Not since reading Scott McClanahan’s Collected Stories have I enjoyed and felt more connected to a set of stories than while reading Troy James Weaver’s fantastic collection Witchita Stories.

Weaver combines a seemingly simple (though we should know it’s never never simple) style with candor and a huge amount of heart. Not to mention the fact that each one is flat out wildly entertaining.

Too often whether something is entertaining or not is overlooked when taking a work of literature into full account. I’m not among those who take this approach. My measuring stick, the measuring stick so exceeded while reading Weaver’s collection, is only this: Am I eager to get back to reading when made to step away from the book? In every instance the answer to this was a resounding yes.

I thought about the stories while driving, cooking dinner, working, watching television, even while reading other books. I wondered what shape the next story would take, how it would be told, what turn Weaver would make and at what wonderful speed. In this respect alone, Witchita Stories was more than a stellar example of fiction, it was a signpost moment, calling up only a handful of other books that had had this effect on me as a reader.

Throughout this collection, available now from Future Tense Books, even the several pieces included that are short, one-page lists, Weaver fixed my attention and held it with the grasp of a master storyteller. And even the lists, which were decidely weaker than the actual stories, more like an afterthought, the steady feeling was still present. That nostalgic, reflective mood available across the board for all of the collection.

In stories like “Clothing” Weaver shows us he knows the importance of a first sentence, sharing with us right at the beginning, “It’s hard to say exactly when my brother started wearing my sister’s clothes.” Or in the story “A Cat Dies” how crucial it can be to get an ending just right.

In the story the narrator explains how his brother once put a cat in the freezer because it irritated him. More flash fiction than anything else, Weaver knows exactly how to bring it to a close.

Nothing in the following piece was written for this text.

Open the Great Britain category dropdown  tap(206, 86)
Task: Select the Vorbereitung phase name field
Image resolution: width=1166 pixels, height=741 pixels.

“No one really knows how long she was in there. Long enough to shit everywhere and freeze solid. Long enough for her soul to get out into the air, enter my father’s scrotum and mix with his seed. I was born a year later. Every time I think of my brother I find it difficult to breathe.”

As with those handful of writers I mentioned earlier, I’ll read whatever else Weaver writes, with little worry that I’ll be anything other than completely satisfied. I can’t recommend this particular collection highly enough. Witchia Stories are not only stories about lives in Witchita, they are accessible and deeply diving stories about all of us.